# (Entscheidungshilfe) Welches Game lohnt sich aktuell?



## keppes (3. Januar 2013)

Hey Leute,  ich bräuchte mal eine Entscheidungshilfe von euch, da ich mich mit den aktuellen Titeln nicht so beschäftigt habe. Ich habe noch ein wenig Restguthaben bei Amazon (habe 28 Euro offen), dass ich verbraten möchte. Eigentlich hatte ich vor mir BF3 Aftermath zu holen, jedoch könnte ich statt einem DLC mir auch einen der folgenden Titel holen: The Witcher 2, Max Payne 3, dead Space 2, Crysis 2 oder Xcom: Enemy unknown.  Ihr seht, mein bevorzugten Genres sind Shooter, Rollenspiele und Strategiesiele. In den letzten Monaten hatte ich überwiegend BF3, Arkham City, Shogun 2 und die Thief-Reihe gespielt. Was meint ihr? Welcher Titel bringt mir den meisten Langzeitspaß oder soll ich mir doch den DLC holen?


----------



## katajama (3. Januar 2013)

Hi,

ist natürlich geschmackssache, aber Aftermath kann ich nur empfehlen - ist bis jetzt der beste DLC zu BF3 !


----------



## oldsql.Triso (3. Januar 2013)

Dishonored, vor allem wenn du die Wahl haben willst zwischen schleichen und rumballern. Außer du willst einen Multiplayer spielen, dann eher Far Cry 3. Wenn du BF3 hast, kannst ja auch mal BO2 antun, wenn du es etwas rasanter magst. Bevor du dir ein DLC zu BF3 holst, könntest auch mal Planetside 2 anschauen. Ansonsten auf Steam gibt's bestimmt was gutes wie Red Orchestra 2 und was mir sehr viel Spaß gemacht hat ist die Painkiller-Reihe!


----------



## facehugger (3. Januar 2013)

Mit allen oben genannten Titeln wirst du Spaß haben, such dir was aus

Gruß


----------



## EDDIE2Fast (3. Januar 2013)

-The Witcher 2
-Max Payne 3
-dead Space 2
-Crysis 2  
-???

Mhh 1 Live kann dir hier vieleicht die Karten legen! 
Spaß bei Seite, das ist alles Geschmackssache. Kaum jemand von uns kennt dich u. deine Spielweise! 
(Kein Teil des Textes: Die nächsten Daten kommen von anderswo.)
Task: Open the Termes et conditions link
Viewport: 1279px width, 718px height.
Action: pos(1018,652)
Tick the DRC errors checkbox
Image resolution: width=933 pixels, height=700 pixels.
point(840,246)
Wir können dir nur unsere Geschmackt aufs Auge drücken.

-The Witcher 2 (keine Ahnung war nie mein Spiel!)
-Max Payne 3 (Soll Gut sein)
-dead Space 2 (Ist sehr gut, machte mir sehr viel Spaß)
-Crysis 2 (Singelplayer war cool, Multiplayer war nicht sonderlich gut bis schlecht!)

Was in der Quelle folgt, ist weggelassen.